■ **Task description**
Rewrite the data from the line with "Image resolution: width=2184 pixels, height=1232" to the line with "center [1261, 1392]." as a Markdown table with the columns Row and Text, numbering each line and leaving out blank lines.

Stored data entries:
--------------------------------

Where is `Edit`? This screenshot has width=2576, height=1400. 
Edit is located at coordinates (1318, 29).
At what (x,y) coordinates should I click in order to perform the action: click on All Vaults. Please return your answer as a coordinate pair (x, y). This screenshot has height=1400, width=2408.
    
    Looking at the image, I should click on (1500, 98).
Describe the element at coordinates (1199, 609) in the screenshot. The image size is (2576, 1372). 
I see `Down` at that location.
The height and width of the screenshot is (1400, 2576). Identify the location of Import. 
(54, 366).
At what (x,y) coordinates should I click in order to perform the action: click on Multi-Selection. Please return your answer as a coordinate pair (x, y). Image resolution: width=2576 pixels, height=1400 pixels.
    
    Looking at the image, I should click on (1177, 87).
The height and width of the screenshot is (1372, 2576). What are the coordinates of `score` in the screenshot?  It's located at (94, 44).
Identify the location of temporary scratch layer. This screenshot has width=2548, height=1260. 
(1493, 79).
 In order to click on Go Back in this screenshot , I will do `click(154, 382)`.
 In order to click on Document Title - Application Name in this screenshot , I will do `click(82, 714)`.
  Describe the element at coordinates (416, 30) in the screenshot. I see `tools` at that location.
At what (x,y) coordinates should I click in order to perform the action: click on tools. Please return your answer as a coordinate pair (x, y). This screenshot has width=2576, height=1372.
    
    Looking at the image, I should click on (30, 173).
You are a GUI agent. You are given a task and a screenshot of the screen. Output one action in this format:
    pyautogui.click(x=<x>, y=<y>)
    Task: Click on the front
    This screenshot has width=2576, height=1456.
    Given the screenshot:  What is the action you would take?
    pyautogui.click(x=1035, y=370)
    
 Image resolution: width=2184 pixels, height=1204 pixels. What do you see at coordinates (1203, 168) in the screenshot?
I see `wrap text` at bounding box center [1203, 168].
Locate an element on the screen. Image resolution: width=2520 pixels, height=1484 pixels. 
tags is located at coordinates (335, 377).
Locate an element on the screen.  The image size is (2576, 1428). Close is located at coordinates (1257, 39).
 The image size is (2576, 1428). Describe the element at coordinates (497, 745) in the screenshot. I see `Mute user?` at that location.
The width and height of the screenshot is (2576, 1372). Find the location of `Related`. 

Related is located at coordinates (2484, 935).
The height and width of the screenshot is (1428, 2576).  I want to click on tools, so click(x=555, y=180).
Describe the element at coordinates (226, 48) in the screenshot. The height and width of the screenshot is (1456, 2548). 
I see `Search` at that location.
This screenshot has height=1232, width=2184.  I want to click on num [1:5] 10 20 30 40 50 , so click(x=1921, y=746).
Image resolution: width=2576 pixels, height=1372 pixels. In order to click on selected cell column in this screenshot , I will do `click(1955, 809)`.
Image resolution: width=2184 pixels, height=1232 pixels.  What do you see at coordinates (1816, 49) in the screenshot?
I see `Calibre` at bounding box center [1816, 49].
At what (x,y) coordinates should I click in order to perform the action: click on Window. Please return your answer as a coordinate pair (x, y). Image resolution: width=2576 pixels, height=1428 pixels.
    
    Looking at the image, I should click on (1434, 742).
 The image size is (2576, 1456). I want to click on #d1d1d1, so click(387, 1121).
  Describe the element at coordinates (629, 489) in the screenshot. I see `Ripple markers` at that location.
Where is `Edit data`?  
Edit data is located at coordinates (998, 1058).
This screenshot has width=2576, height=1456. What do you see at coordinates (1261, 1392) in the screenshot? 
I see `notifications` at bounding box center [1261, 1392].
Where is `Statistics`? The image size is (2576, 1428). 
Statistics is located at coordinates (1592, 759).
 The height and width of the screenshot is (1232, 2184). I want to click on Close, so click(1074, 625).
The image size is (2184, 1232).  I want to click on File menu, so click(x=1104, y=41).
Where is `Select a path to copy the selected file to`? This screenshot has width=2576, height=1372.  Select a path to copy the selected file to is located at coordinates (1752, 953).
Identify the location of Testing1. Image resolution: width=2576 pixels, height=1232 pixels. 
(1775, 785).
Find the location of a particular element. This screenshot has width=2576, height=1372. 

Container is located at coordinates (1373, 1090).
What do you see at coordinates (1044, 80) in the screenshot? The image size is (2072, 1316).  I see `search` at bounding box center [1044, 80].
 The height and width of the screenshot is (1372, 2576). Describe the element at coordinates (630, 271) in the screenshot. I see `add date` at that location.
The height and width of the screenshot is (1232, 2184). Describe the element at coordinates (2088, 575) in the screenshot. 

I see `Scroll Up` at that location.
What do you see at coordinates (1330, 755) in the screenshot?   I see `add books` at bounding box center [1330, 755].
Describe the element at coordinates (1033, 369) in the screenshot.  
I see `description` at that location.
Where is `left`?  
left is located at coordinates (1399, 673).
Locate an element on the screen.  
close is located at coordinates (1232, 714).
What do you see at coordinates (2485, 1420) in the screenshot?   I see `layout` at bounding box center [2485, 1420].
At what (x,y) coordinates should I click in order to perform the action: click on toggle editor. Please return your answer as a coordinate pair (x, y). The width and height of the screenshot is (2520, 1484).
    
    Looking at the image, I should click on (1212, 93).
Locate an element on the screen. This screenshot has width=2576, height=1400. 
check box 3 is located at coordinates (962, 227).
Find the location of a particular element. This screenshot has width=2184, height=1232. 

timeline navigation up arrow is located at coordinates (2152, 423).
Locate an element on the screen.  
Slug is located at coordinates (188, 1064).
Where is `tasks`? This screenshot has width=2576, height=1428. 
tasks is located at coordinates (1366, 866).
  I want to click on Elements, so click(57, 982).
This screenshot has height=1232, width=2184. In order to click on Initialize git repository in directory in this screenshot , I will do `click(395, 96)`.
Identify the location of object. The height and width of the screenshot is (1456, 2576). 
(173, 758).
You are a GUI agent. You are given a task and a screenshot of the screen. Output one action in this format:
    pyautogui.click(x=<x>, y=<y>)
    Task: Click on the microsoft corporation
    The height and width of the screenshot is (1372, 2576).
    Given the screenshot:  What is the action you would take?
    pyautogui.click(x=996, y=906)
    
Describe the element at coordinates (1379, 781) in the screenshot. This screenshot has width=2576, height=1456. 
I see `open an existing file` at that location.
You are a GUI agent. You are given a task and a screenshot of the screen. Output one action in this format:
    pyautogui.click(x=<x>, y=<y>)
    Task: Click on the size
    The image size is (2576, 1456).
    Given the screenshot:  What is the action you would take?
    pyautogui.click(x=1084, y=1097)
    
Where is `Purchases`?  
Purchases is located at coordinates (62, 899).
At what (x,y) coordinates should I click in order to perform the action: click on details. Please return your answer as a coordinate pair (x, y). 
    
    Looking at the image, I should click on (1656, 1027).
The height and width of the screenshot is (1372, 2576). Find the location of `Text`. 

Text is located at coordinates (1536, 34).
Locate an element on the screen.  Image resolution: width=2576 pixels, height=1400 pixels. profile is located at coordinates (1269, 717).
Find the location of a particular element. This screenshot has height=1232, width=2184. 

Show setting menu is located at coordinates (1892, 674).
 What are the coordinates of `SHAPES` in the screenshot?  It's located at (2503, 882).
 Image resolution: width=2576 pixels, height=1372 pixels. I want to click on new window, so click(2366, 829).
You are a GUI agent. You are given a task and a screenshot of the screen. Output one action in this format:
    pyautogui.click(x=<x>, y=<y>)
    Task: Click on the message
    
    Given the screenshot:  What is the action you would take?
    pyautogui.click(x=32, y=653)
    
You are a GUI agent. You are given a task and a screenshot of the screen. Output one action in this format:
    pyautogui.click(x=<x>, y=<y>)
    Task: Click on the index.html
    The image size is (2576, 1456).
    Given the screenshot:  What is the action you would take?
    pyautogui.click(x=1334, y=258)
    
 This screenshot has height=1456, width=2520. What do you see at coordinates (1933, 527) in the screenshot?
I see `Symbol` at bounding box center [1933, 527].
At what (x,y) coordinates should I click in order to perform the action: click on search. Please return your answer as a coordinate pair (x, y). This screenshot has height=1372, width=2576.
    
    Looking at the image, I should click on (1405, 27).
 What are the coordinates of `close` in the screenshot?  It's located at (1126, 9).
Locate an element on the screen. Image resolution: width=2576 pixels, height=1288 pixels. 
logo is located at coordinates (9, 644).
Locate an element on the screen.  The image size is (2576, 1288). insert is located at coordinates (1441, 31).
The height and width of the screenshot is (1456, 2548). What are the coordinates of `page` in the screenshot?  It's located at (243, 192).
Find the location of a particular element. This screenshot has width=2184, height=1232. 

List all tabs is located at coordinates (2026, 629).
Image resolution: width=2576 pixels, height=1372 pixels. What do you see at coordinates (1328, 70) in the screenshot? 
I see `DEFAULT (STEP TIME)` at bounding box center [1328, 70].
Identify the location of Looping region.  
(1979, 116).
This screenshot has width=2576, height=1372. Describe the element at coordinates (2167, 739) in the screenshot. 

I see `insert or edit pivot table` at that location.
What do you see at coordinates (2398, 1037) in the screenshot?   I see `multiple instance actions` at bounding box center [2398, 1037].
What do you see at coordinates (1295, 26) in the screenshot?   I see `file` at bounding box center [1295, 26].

--------------------------------

■ **Result of this exercise**
| Row | Text |
|---|---|
| 1 | Image resolution: width=2184 pixels, height=1232 pixels.  What do you see at coordinates (1816, 49) in the screenshot? |
| 2 | I see `Calibre` at bounding box center [1816, 49]. |
| 3 | At what (x,y) coordinates should I click in order to perform the action: click on Window. Please return your answer as a coordinate pair (x, y). Image resolution: width=2576 pixels, height=1428 pixels. |
| 4 |     Looking at the image, I should click on (1434, 742). |
| 5 |  The image size is (2576, 1456). I want to click on #d1d1d1, so click(387, 1121). |
| 6 |   Describe the element at coordinates (629, 489) in the screenshot. I see `Ripple markers` at that location. |
| 7 | Where is `Edit data`?   |
| 8 | Edit data is located at coordinates (998, 1058). |
| 9 | This screenshot has width=2576, height=1456. What do you see at coordinates (1261, 1392) in the screenshot?  |
| 10 | I see `notifications` at bounding box center [1261, 1392]. |